§ **WHAT NEEDS TO BE DONE**: Write out the items from the line containing "Click the share kill report icon" through the line containing "click(x=1008, y=37)" exactly as they appear, omitting the pictures.
--- start of RECORDS FOR THIS EXERCISE ---
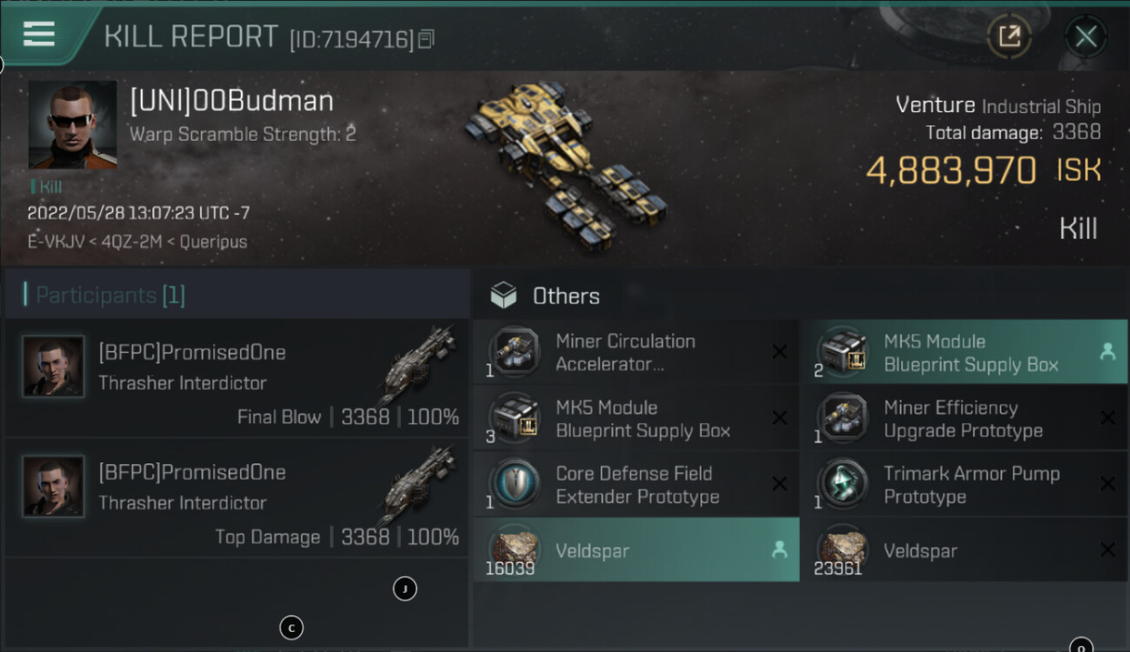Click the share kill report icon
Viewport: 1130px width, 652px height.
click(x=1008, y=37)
--- end of RECORDS FOR THIS EXERCISE ---
--- start of RECORDS FOR THIS EXERCISE ---
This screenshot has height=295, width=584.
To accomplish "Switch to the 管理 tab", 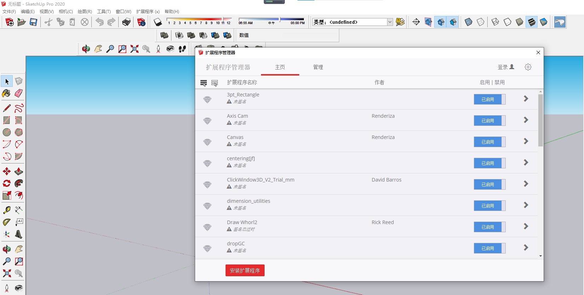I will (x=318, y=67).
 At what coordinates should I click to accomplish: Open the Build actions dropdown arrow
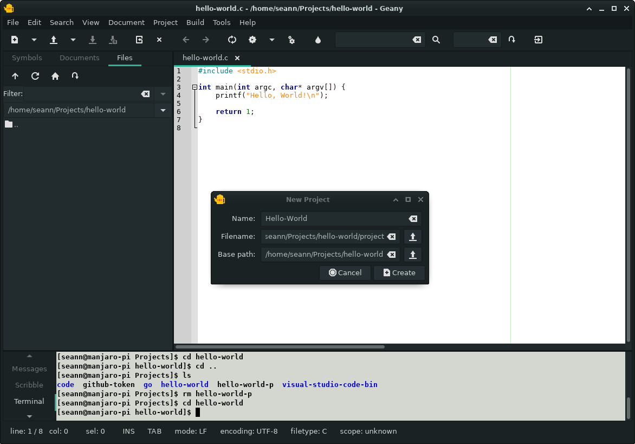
--- end of RECORDS FOR THIS EXERCISE ---
§ **SOLUTION TO THIS TASK**:
Click the share kill report icon
Viewport: 1130px width, 652px height.
click(x=1008, y=37)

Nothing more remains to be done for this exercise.